How to cope with life's difficult times....
Part of this is a parent issue, part of it is a human issue. Both situations are heart issues and giving me a real run for my money.
My first heartache is for a little boy that is dying of a cancerous brain tumor. He is the son of our former principal of the small, private school that my DS and SS attend. When you are involved in a small school you get to know the faculty and their families. With my DS having learning disabilities I was visiting with this principal quite often. He and and his family moved at the beginning of the year so that he could take a position in a different school. Since his 3 year old son has battled cancer at 10 months old and then again is currently the family has kept us all updated on the young child's progress. They have done all that is possible for him and now are just having to watch him make the journey from this life to the other. He can't walk, has a hard time eating and can barely crawl. My SD was in class with his sister so they all pray for him, Kaden, in class. The entire school is in touch with his situation and helping the family in many different ways.
I can only imagine what they must be going through and it breaks my heart. I don't think about it all of the time but when I do I have a very tearful time of it. They have said that they are trying to make as many memories with him as possible and do not expect him to make it until Christmas. My heart is just breaking for this mother and father and their 3 other children.
My other issue: DD20 comes home last night and is in quite a state. She and boyfriend of 2 1/2 years have broken up. I was not excited by this relationship when it began. He is 11 years her senior and although he has been pretty good to her and very nice to us I just didn't feel in my heart that he was "the one". I have had the most loving mother to daughter talks with my beloved DD, trying to pass on motherly wisdom without pushing her away form me or butting in too much. I have let her know my concerns but also that I do not know who God has chosen for her so I will not assume that I do.
This man comes from a past that would make even the hardest heart ache. His mother committed suicide when he was 7 and his father was a monster. When CJ was 8 his dad beat him so badly that his arm was broken. A farmer found him in his field, the next morning, where his father dumped him. He was in the foster care system until he was 16. He was on his own after that. He made some poor choices along the way but now is doing fine. He has no family.
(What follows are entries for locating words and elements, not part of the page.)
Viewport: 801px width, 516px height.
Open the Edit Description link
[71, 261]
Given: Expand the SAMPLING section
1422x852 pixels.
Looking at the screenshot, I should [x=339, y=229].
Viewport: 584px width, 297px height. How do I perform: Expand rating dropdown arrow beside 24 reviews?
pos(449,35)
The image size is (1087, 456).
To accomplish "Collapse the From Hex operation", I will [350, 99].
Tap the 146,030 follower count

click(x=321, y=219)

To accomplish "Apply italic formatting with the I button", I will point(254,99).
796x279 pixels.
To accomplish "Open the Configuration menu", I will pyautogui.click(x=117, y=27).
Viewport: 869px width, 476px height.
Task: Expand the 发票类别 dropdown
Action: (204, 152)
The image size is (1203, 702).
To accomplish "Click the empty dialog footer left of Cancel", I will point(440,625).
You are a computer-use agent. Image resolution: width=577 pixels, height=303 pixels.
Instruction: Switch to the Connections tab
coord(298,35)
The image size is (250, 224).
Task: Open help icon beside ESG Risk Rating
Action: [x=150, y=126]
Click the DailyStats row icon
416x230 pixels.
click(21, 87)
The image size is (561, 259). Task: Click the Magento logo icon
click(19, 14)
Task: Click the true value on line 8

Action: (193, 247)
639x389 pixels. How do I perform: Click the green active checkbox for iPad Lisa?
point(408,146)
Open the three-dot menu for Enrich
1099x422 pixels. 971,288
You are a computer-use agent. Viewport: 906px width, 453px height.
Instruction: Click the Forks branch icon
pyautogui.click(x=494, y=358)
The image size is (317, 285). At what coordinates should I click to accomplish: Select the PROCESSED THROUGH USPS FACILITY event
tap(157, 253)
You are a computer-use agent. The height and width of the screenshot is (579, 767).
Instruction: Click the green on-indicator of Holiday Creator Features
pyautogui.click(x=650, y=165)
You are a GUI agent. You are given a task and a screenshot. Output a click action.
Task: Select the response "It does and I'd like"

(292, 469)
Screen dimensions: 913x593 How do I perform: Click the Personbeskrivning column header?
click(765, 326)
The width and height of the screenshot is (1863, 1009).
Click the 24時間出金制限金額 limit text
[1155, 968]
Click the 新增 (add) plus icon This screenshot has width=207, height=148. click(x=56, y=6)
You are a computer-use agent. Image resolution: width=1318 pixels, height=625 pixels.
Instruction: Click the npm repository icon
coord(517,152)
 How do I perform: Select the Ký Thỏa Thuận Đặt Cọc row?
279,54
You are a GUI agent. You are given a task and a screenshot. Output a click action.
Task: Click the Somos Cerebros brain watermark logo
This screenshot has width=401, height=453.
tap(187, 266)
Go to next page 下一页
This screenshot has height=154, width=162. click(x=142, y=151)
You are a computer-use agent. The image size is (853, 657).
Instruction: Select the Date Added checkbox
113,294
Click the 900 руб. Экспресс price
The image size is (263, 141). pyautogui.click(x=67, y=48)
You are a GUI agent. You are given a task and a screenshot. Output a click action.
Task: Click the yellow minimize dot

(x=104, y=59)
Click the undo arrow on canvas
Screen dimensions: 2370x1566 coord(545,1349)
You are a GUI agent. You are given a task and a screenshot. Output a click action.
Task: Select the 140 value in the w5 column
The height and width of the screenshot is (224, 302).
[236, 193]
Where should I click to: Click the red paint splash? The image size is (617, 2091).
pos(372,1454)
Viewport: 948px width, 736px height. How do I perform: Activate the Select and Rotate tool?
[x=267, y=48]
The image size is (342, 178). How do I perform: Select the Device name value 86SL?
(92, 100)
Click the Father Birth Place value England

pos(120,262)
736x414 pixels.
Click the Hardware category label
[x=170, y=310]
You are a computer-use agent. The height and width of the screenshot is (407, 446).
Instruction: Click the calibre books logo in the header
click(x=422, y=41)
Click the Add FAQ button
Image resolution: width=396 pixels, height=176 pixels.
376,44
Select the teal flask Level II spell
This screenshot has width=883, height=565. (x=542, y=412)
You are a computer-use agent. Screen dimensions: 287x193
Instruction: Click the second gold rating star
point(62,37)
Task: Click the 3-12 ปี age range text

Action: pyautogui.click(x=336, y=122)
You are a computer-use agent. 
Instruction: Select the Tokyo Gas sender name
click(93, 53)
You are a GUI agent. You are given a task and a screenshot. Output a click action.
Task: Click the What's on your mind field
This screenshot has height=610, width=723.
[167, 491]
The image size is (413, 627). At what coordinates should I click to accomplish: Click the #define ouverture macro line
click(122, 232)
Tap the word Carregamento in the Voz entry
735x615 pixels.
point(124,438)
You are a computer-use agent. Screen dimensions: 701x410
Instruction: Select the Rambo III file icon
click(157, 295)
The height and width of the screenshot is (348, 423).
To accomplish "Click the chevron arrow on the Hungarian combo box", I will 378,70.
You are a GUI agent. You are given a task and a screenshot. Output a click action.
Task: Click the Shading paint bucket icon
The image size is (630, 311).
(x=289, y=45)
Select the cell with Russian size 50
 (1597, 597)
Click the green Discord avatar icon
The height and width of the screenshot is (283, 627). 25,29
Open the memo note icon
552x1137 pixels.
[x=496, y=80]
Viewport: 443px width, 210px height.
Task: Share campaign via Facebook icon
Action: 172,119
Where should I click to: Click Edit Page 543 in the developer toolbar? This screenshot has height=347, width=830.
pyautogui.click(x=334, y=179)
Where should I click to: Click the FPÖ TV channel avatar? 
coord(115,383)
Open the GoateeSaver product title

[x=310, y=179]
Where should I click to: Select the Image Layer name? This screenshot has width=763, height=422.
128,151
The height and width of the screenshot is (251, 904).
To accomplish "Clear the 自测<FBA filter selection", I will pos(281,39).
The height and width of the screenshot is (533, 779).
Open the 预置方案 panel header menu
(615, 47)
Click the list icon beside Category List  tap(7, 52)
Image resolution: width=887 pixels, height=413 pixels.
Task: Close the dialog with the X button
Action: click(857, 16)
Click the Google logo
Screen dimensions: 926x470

I believe that DD daughter has made a choice that was deeply difficult for her because she truely loves him. She said that she knows that just because you love some one deeply doesn't mean that you are suppose to build a life with them. It is just not working.....many difficulties that I won't ad at this point. She came home from his place last night..about 1 am....I woke up when the phone rang...she was walking home...it is just a few blocks from where we live. DS was up then too and when she got home the 3 of us sat and talked and cried and it was quite a Hallmark moment.
With the Holidays so close my heart breaks for this man, knowing all that he has been through and that he will be alone. Adding this to Kaden's situation is giving me a really difficult time.....I think I'll hop in the shower....take a walk later and try and shake this tearful state of mind that I am in. Sometimes it seems that I weep for the entire world. What does a person do.